The room she'd been shut in was dark, and she was reaching for her wand as she heard Charlie cast a Lumos spell from somewhere closeby. In the light, she saw they were back in the small building where he lived. He tended the lamps, and once the room was lit with a warm orange glow, he sat down heavily at a small table.

"Well," he began. "My plan to keep anyone else from interfering between you and me could not have failed any more spectacularly than it has."

She sighed and stepped further into the room. "Oh, come on, Charlie. Yes, that was embarrassing. But at least it's over. The old crone seemed satisfied. And she doesn't seem to mind us spending time alone together anymore."

Charlie looked up from where he'd been staring at the tabletop, lifting his head from between his hands. "Hermione, you don't - " He broke off, laughing mirthlessly. "I am so sorry. It was the language barrier at first, but then - I panicked, froze. Even after Marius - he explained, but by then you'd already said "yes" - "

"Is that what I said?"

"It was," he was nodding, wiping sweaty palms on his thighs. "And Doamna Marius took it as if you meant it. You pronounced it so nicely, confidently, as if you knew. And - and everyone was waiting and I couldn't very well show you up by saying 'no' in front of all of them and so - now - "
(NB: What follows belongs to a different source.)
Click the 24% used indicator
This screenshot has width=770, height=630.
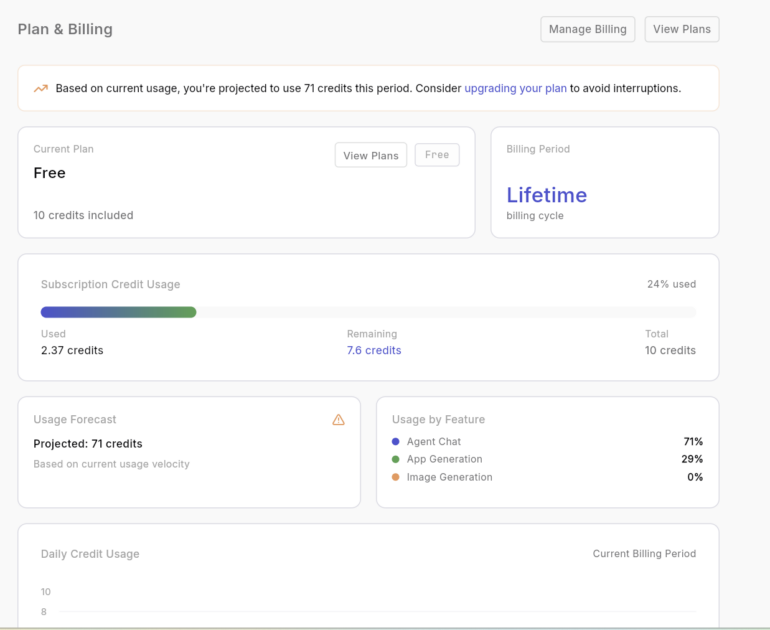[x=671, y=284]
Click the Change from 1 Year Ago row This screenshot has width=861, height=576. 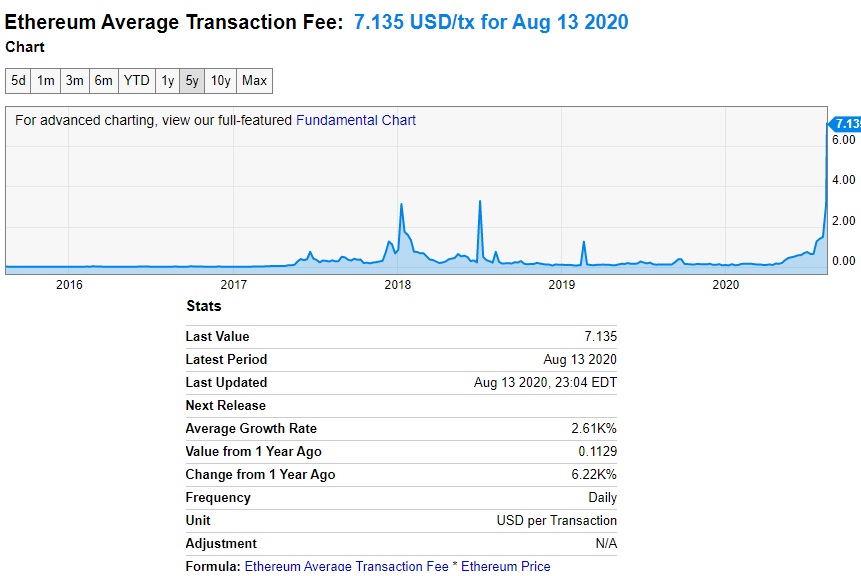[401, 474]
"Now what, Charlie?" she said, her voice rising. "What did I say 'yes' to?"

He was standing up, pacing as he spoke, quickly, as if thinking aloud. "I'm sure we can sort it out later. You can't enter into an agreement without understanding it. That can't be right. Not even in the Carpathians."

"What agreement?"

"And what kind of authority does Doamna Marius actually have? It might be good for one outpost in the Carpathians, but anywhere else, certainly back home we wouldn't be considered - "

"Charlie," Hermione said, almost shouting as she stood in front of him, her hands braced against his shoulders to stop his pacing.

He wouldn't look at her, and seemed hardly able to feel her hands on him. "But on the bright side, I think it's pretty clear now who sneaked into the opal-eye's enclosure and got her hooked up with the Iron-belly. Just another bit of life-changing, fate-altering, relationship meddling from a not-at-all harmless old woman of the mountain."

Hermione threw her hands up. "What have the dragons got to do with what happened in the mess hall just now? Clearly I've missed something."

Charlie took in a huge breath, as if he was about to blow fire to rival all the dragons sleeping in the woods over the rise. Instead, he blew it slowly out his nose as he took both her hands in his. "You know I fancy you, Hermione. But even more than that, I like you. So much. Even so, you have to believe this is no trick of mine. I didn't mean for this to happen. Certainly not like it did tonight. And whatever you decide to do about it, I'll support you completely. If you want me to send you back to London tonight and never see me again - I will hate that, but I will do that."

She stepped into him, her face upturned, her hands still held in his. "Tell me, Charlie. Are we vampires now? Did we sell our souls to an up-and-coming Dark Lord?"

He stepped back, releasing her hands. "We did sell our souls. We sold them to each other. Hermione, you and I are married."